╭─ STUDY MATERIAL
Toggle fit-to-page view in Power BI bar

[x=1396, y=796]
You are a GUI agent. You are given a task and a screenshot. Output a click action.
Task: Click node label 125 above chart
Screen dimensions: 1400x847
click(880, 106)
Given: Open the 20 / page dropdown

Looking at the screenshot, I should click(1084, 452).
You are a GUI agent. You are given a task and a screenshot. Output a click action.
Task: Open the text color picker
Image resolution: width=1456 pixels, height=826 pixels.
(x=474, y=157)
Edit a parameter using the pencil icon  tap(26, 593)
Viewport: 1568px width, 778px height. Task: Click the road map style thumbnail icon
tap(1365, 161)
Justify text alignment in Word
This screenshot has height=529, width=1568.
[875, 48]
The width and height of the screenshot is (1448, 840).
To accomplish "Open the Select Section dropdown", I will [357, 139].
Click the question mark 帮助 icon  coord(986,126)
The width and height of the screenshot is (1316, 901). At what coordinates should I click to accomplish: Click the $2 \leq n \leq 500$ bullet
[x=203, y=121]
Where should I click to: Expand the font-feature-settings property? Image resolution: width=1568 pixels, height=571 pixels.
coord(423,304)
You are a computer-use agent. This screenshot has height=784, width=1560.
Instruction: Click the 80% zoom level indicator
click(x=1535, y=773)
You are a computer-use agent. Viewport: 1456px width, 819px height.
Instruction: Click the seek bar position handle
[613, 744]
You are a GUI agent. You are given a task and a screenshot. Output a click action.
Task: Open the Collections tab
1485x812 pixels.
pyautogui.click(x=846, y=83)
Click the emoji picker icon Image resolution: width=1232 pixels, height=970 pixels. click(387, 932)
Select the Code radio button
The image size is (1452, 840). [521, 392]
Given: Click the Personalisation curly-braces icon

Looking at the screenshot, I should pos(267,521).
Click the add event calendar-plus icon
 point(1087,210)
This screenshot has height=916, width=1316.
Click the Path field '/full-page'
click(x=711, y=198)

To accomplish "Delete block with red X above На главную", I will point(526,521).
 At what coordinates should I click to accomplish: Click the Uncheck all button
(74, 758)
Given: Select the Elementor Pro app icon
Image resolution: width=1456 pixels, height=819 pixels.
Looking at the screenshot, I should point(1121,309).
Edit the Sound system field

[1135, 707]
╰─
WHAT YOU HAVE TO DO:
The response must consist of all the data, reproduced without alteration.

WRITTEN ANSWER:
Toggle fit-to-page view in Power BI bar

[x=1396, y=796]
You are a GUI agent. You are given a task and a screenshot. Output a click action.
Task: Click node label 125 above chart
Screen dimensions: 1400x847
click(880, 106)
Given: Open the 20 / page dropdown

Looking at the screenshot, I should click(1084, 452).
You are a GUI agent. You are given a task and a screenshot. Output a click action.
Task: Open the text color picker
Image resolution: width=1456 pixels, height=826 pixels.
(x=474, y=157)
Edit a parameter using the pencil icon  tap(26, 593)
Viewport: 1568px width, 778px height. Task: Click the road map style thumbnail icon
tap(1365, 161)
Justify text alignment in Word
This screenshot has height=529, width=1568.
[875, 48]
The width and height of the screenshot is (1448, 840).
To accomplish "Open the Select Section dropdown", I will [357, 139].
Click the question mark 帮助 icon  coord(986,126)
The width and height of the screenshot is (1316, 901). At what coordinates should I click to accomplish: Click the $2 \leq n \leq 500$ bullet
[x=203, y=121]
Where should I click to: Expand the font-feature-settings property? Image resolution: width=1568 pixels, height=571 pixels.
coord(423,304)
You are a computer-use agent. This screenshot has height=784, width=1560.
Instruction: Click the 80% zoom level indicator
click(x=1535, y=773)
You are a computer-use agent. Viewport: 1456px width, 819px height.
Instruction: Click the seek bar position handle
[613, 744]
You are a GUI agent. You are given a task and a screenshot. Output a click action.
Task: Open the Collections tab
1485x812 pixels.
pyautogui.click(x=846, y=83)
Click the emoji picker icon Image resolution: width=1232 pixels, height=970 pixels. click(387, 932)
Select the Code radio button
The image size is (1452, 840). [521, 392]
Given: Click the Personalisation curly-braces icon

Looking at the screenshot, I should pos(267,521).
Click the add event calendar-plus icon
 point(1087,210)
This screenshot has height=916, width=1316.
Click the Path field '/full-page'
click(x=711, y=198)

To accomplish "Delete block with red X above На главную", I will point(526,521).
 At what coordinates should I click to accomplish: Click the Uncheck all button
(74, 758)
Given: Select the Elementor Pro app icon
Image resolution: width=1456 pixels, height=819 pixels.
Looking at the screenshot, I should point(1121,309).
Edit the Sound system field

[1135, 707]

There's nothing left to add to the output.